Your answer should hold only the lines from the one with "Instruction: Click the" through the end of the listing below, each retyped exactly.
========================================
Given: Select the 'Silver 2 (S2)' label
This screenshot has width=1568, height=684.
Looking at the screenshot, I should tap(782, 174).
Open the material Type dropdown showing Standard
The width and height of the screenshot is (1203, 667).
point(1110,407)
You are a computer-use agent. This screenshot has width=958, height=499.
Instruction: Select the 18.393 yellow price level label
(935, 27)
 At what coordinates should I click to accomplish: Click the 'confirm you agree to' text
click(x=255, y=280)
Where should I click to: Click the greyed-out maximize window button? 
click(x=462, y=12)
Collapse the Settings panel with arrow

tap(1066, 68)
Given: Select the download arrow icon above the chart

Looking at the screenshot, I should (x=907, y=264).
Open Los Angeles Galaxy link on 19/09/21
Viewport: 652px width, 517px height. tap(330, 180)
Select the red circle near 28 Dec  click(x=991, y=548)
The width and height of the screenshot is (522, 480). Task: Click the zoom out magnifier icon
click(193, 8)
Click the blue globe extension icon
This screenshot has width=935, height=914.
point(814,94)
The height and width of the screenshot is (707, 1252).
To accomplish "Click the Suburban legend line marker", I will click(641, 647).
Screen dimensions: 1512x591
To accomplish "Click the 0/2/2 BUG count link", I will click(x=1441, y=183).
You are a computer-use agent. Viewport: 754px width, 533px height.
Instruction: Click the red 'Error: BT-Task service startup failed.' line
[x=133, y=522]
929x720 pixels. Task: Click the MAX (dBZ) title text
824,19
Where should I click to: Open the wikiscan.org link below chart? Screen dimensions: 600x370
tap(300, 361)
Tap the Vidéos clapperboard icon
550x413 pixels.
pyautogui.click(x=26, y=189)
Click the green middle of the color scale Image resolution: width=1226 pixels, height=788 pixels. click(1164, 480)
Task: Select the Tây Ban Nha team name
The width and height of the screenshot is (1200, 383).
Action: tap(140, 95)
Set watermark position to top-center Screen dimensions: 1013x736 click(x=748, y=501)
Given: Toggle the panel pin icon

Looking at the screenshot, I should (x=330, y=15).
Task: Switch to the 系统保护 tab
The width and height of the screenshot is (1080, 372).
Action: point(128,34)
========================================
ANSWER BOX>
Instruction: Click the red 'Error: BT-Task service startup failed.' line
[x=133, y=522]
929x720 pixels. Task: Click the MAX (dBZ) title text
824,19
Where should I click to: Open the wikiscan.org link below chart? Screen dimensions: 600x370
tap(300, 361)
Tap the Vidéos clapperboard icon
550x413 pixels.
pyautogui.click(x=26, y=189)
Click the green middle of the color scale Image resolution: width=1226 pixels, height=788 pixels. click(1164, 480)
Task: Select the Tây Ban Nha team name
The width and height of the screenshot is (1200, 383).
Action: tap(140, 95)
Set watermark position to top-center Screen dimensions: 1013x736 click(x=748, y=501)
Given: Toggle the panel pin icon

Looking at the screenshot, I should (x=330, y=15).
Task: Switch to the 系统保护 tab
The width and height of the screenshot is (1080, 372).
Action: point(128,34)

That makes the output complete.